Abnormal hyperplastic mesenteric adipose tissue (MAT) can be seen around inflamed intestinal segments in CD patients, which can occur early in the disease [26]. Under normal conditions, MAT participates in the balance of local and systemic immune microenvironments. It serves as a physical barrier to block the spread of inflammation, absorbs excess fat and sugars, and secretes various anti-inflammatory factors thereby reducing the severity of intestinal inflammation [27]. However, for CD patients, MAT is a repository for dysfunctional immune cells, and it secretes more fatty acids and increases immune cells and extracellular matrix, exacerbating intestinal inflammation [28, 29]. Interestingly, some studies have found that VAT may play a different role in UC. A study by Zulian et al. revealed differential inflammatory gene expression as well as bacterial load in the MAT of CD and UC [30], suggesting that VAT plays an important role in the pathophysiology of CD, but not in UC. Therefore, the function of VAT in UC may be closer to that of normal people than that of CD. Considering that the distribution of MAT in CD patients is related to the affected intestinal segment, and CD mainly affects the ileum, this may explain why our results showed a similar VAT distribution between UC and controls, while CD was more concentrated in the lower abdomen.
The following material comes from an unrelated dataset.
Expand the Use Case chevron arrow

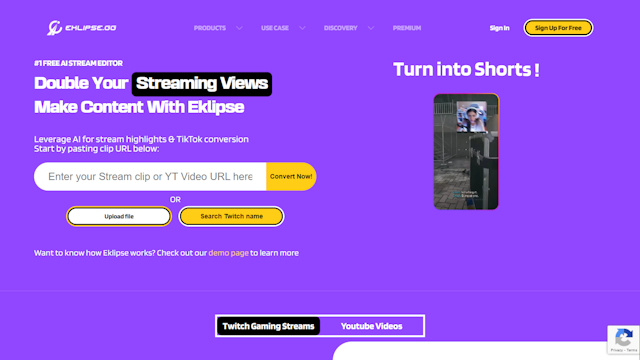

This multicenter study has some limitations. First, inherent flaws exist in retrospective study design. Due to the considerable time and space spanned, variations in CT scanning protocols, whether within the same or different locales, are practically unavoidable. To address this challenge, we adopted a focused strategy, specifically selecting arterial phase CT images for analysis. Furthermore, to mitigate potential heterogeneity, we normalized both spatial and intensity before feeding them into the neural network for processing. Second, due to the importance of VAT for CD, our model currently exclusively identified VAT and did not encompass other body composition such as subcutaneous fat. But subsequent studies will include more labels if necessary. Finally, considering the trade-offs associated with radiation exposure in enhanced CT scans, our control group was composed of patients with acute appendicitis rather than healthy volunteers. To mitigate potential confounding effects on the results, we focused only on VAT content without considering the attenuation value.

Based on the deep learning algorithm, VAT in CT images can be readily identified, allowing for automated extraction of content, and distribution information. In CD patients, the distribution of VAT is concentrated in the lower lumbar level and exhibits greater heterogeneity compared to non-CD patients. This feature may be a potential biomarker to distinguish CD from UC.